Glioblastoma is considered the most aggressive and lethal form of brain cancer. Glioblastoma tumours are complex, comprising a spectrum of oncogenically transformed cells displaying distinct phenotypes. These can be generated in culture and are called differentiated-glioblastoma cells and glioblastoma stem cells. These cells are phenotypically and functionally distinct, where the stem-like glioblastoma cells give rise to and perpetuate the tumour. Electric cell-substrate impedance sensing (ECIS) is a real-time, label-free, impedance-based method for the analysis of cellular behaviour, based on cellular adhesion. Therefore, we asked the question of whether ECIS was suitable for, and capable of measuring the adhesion of glioblastoma cells. The goal was to identify whether ECIS was capable of measuring glioblastoma cell adhesion, with a particular focus on the glioblastoma stem cells. We reveal that ECIS reliably measures adhesion of the differentiated glioblastoma cells on various array types. We also demonstrate the ability of ECIS to measure the migratory behaviour of differentiated glioblastoma cells onto ECIS electrodes post-ablation. Although the glioblastoma stem cells are adherent, ECIS is substantially less capable at reliably measuring their adhesion, compared with the differentiated counterparts.
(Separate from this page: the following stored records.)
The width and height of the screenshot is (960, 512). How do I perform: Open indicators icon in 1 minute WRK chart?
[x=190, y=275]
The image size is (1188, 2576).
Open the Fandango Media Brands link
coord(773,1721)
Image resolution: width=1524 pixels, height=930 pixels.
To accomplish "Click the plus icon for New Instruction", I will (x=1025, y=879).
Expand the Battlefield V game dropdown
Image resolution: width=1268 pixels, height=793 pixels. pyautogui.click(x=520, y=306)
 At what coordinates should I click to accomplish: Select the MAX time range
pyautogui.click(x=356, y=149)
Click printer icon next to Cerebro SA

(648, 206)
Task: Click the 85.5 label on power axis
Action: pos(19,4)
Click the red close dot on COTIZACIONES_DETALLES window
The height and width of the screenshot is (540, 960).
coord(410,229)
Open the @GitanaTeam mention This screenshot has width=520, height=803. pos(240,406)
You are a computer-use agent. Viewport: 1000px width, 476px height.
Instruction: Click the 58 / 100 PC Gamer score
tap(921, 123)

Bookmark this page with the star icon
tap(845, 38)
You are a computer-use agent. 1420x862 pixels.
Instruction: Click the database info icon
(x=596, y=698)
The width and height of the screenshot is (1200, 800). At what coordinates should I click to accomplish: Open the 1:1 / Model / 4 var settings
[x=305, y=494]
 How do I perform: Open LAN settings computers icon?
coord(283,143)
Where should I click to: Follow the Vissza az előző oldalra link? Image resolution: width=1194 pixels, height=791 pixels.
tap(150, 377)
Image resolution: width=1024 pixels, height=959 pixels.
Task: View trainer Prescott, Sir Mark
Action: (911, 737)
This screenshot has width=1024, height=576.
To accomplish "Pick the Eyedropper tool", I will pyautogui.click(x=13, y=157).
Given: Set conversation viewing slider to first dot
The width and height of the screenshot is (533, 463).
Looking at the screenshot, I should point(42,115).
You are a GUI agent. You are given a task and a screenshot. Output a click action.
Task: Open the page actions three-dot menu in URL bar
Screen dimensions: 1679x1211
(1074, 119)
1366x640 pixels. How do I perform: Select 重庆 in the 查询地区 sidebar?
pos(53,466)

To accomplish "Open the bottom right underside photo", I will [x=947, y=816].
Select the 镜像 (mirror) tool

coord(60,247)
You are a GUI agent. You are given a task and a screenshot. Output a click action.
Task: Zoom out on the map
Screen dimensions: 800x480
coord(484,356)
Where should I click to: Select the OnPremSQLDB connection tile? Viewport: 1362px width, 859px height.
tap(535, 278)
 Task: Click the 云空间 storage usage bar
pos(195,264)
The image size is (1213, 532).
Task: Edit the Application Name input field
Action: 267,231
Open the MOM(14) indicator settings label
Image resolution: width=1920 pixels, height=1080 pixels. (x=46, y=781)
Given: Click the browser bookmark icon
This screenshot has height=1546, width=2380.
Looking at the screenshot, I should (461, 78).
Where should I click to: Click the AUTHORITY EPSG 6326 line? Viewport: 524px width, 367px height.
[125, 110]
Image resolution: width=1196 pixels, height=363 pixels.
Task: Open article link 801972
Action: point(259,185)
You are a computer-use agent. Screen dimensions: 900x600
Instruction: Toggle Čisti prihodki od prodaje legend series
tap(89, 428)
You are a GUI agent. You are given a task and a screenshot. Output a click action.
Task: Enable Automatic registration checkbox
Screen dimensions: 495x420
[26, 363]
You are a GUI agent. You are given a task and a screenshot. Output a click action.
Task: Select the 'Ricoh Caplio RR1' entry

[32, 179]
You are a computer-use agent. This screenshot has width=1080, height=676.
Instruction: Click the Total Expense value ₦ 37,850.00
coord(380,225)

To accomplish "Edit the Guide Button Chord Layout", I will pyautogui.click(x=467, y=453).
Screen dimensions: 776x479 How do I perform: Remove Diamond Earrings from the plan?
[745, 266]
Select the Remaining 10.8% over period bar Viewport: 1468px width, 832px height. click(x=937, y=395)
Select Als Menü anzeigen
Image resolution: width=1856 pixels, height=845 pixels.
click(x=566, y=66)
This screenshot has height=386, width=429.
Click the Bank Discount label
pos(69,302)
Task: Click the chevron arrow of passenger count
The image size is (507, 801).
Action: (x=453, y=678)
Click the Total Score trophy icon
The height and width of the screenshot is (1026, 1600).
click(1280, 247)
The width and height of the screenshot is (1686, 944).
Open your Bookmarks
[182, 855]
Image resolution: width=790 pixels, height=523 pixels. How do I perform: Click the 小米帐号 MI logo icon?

This means that ECIS has applicability for some glioblastoma cultures but much less utility for weakly adherent stem cell counterparts.

Highlights

  • Glioblastoma is one of the most devastating forms of brain cancer, owing to the lack of treatment options, complexity of the tumour locations restricting surgical options, and the dismal survival statistics [1]

  • Glioblastoma tumours are highly heterogeneous [2,3], and comprise transformed cells driven by oncogenic mutations, which exist in a range of different phenotypic and functional forms [4]

  • Electric cell-substrate impedance sensing (ECIS) technology offers an impedance-based solution with real-time autonomous capability [7,8]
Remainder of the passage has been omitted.